* Task description
Would you retype, word for word, only the lines from the one holding "Screen dimensions: 1167x729" through the final line of the entries below, without the pictures?

===== Recorded information =====

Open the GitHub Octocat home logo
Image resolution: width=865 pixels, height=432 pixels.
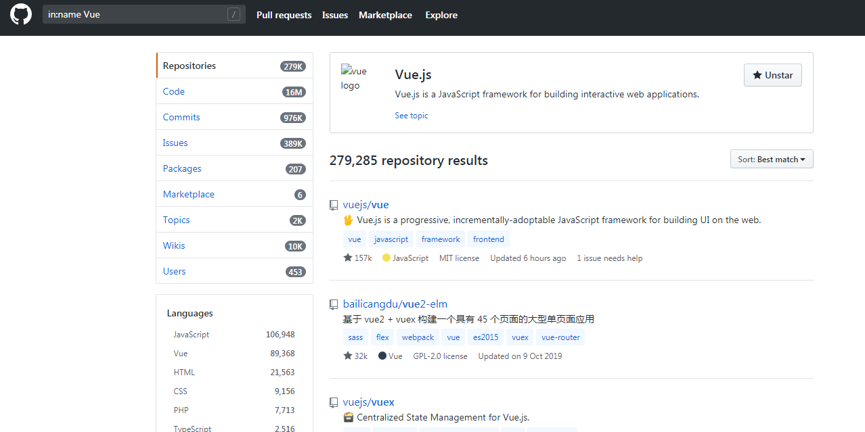21,14
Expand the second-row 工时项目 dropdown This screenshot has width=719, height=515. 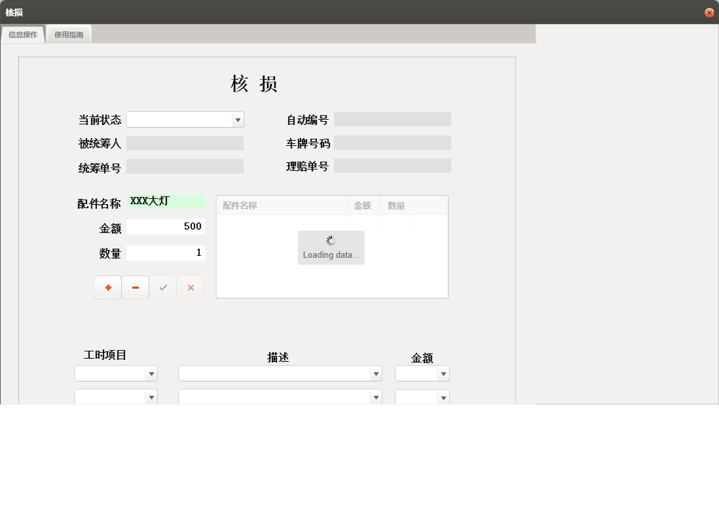[152, 397]
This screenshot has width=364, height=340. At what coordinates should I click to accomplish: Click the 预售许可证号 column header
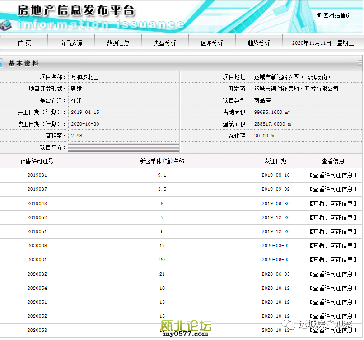37,161
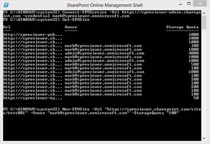Click the http://spreviewer-pub... URL row
The width and height of the screenshot is (210, 144).
pos(32,34)
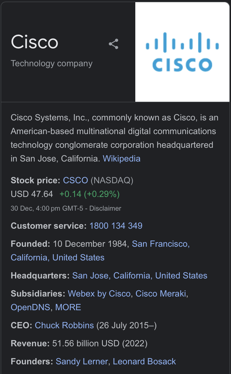Open founder Sandy Lerner link
The width and height of the screenshot is (231, 374).
click(82, 362)
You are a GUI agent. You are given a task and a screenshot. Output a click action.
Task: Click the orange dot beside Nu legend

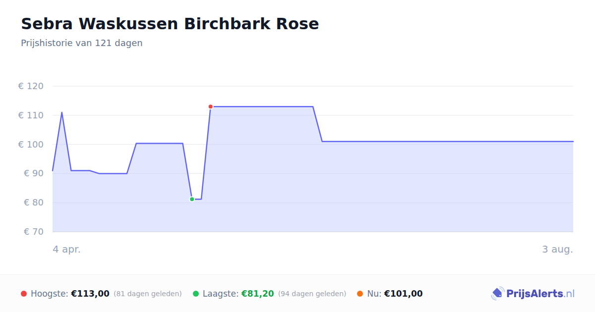pyautogui.click(x=360, y=294)
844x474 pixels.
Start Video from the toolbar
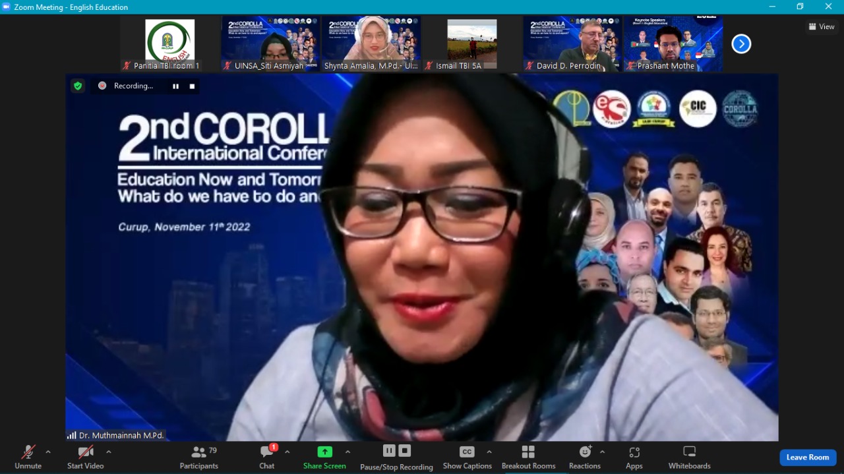click(85, 457)
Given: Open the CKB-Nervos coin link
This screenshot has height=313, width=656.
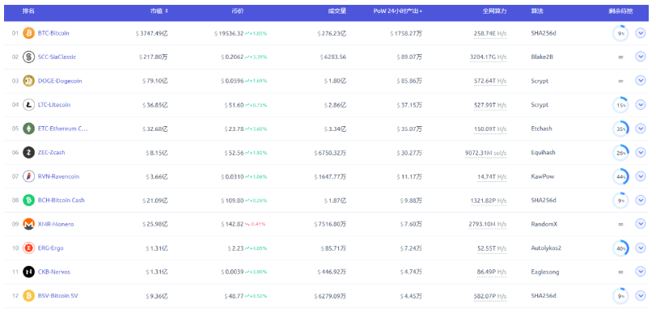Looking at the screenshot, I should 54,272.
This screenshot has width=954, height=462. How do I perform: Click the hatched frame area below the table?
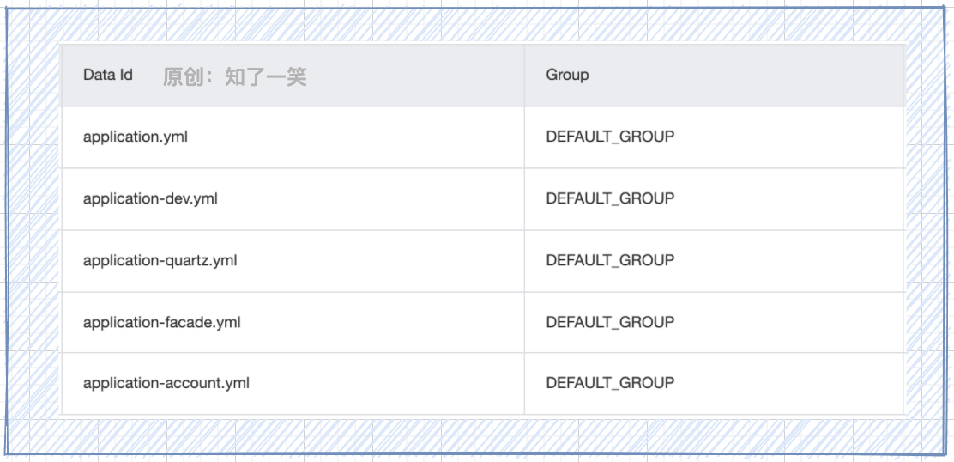[476, 435]
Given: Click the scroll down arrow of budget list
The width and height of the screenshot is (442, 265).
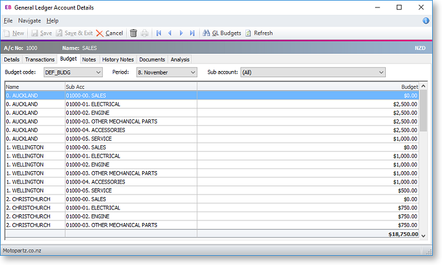Looking at the screenshot, I should coord(423,235).
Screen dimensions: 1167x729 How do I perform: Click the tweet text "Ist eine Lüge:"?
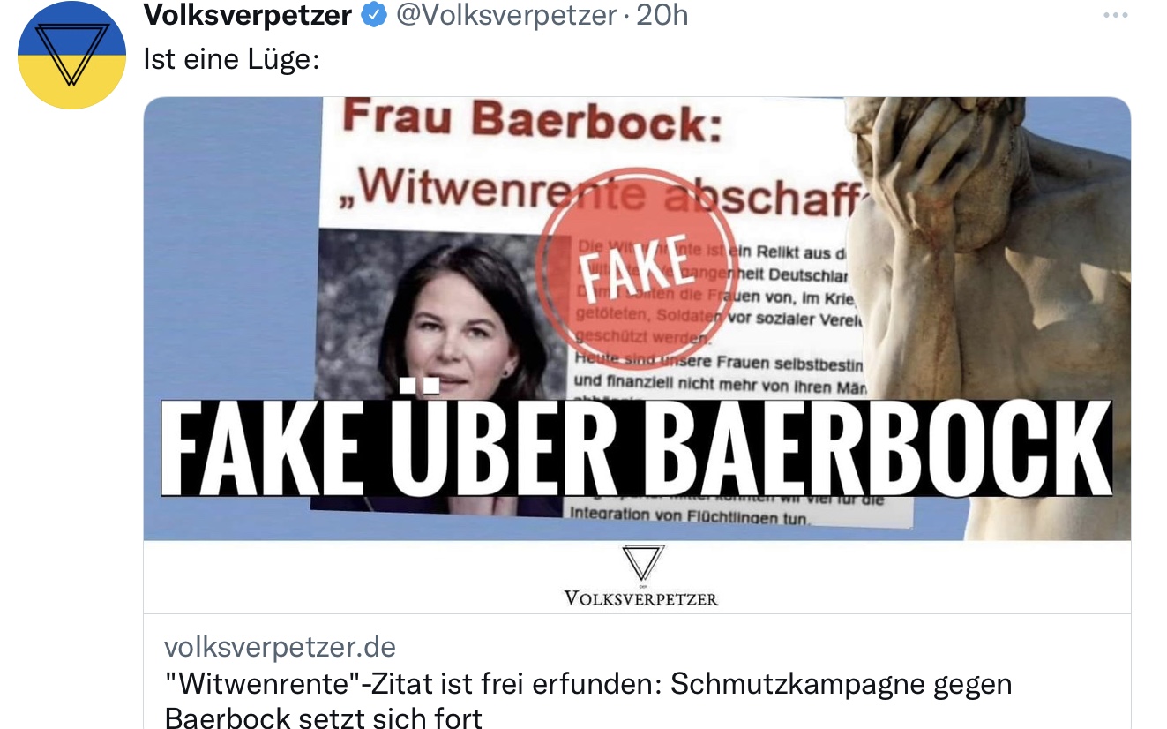[x=230, y=59]
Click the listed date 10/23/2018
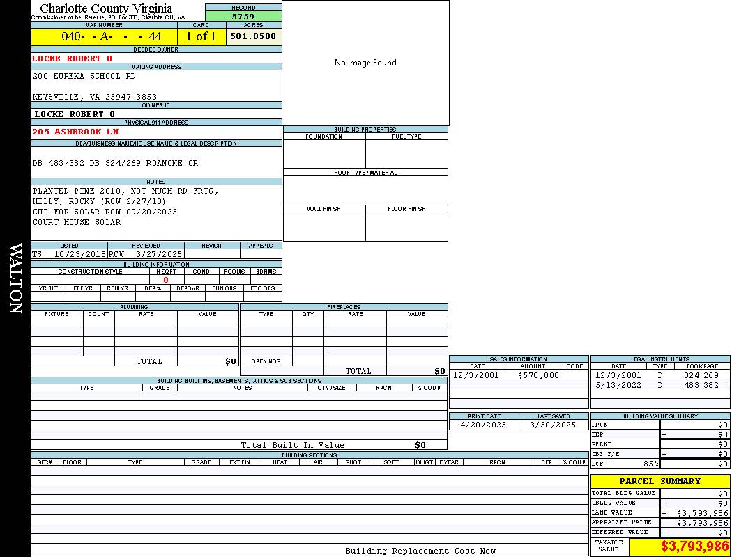 [79, 255]
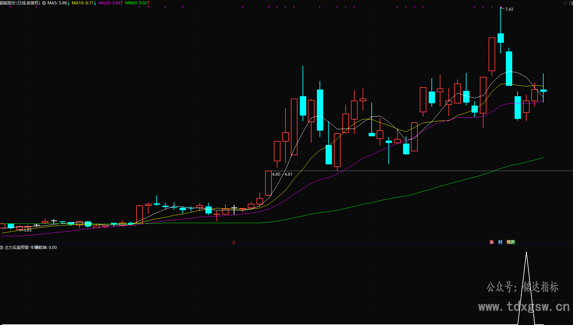Click the blue 财 event marker icon
The image size is (573, 325).
[x=500, y=242]
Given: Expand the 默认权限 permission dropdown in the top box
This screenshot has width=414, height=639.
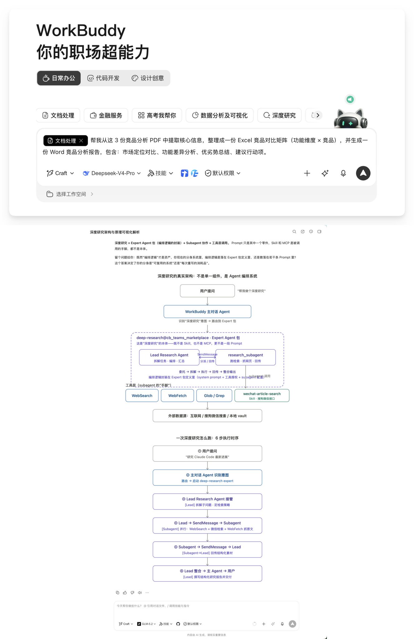Looking at the screenshot, I should click(x=222, y=173).
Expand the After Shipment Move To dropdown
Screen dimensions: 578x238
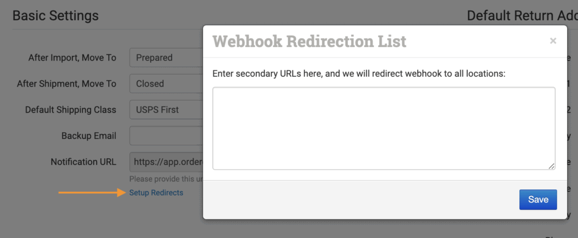(x=166, y=84)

=====

* Reply
Screen dimensions: 1167x729 How do I perform: Click the tweet text "Ist eine Lüge:"?
[x=230, y=59]
Click the listed date 10/23/2018
 [79, 255]
Click the blue 财 event marker icon
The image size is (573, 325).
[x=500, y=242]
Given: Expand the 默认权限 permission dropdown in the top box
This screenshot has width=414, height=639.
Looking at the screenshot, I should click(x=222, y=173).
Expand the After Shipment Move To dropdown
Screen dimensions: 578x238
(x=166, y=84)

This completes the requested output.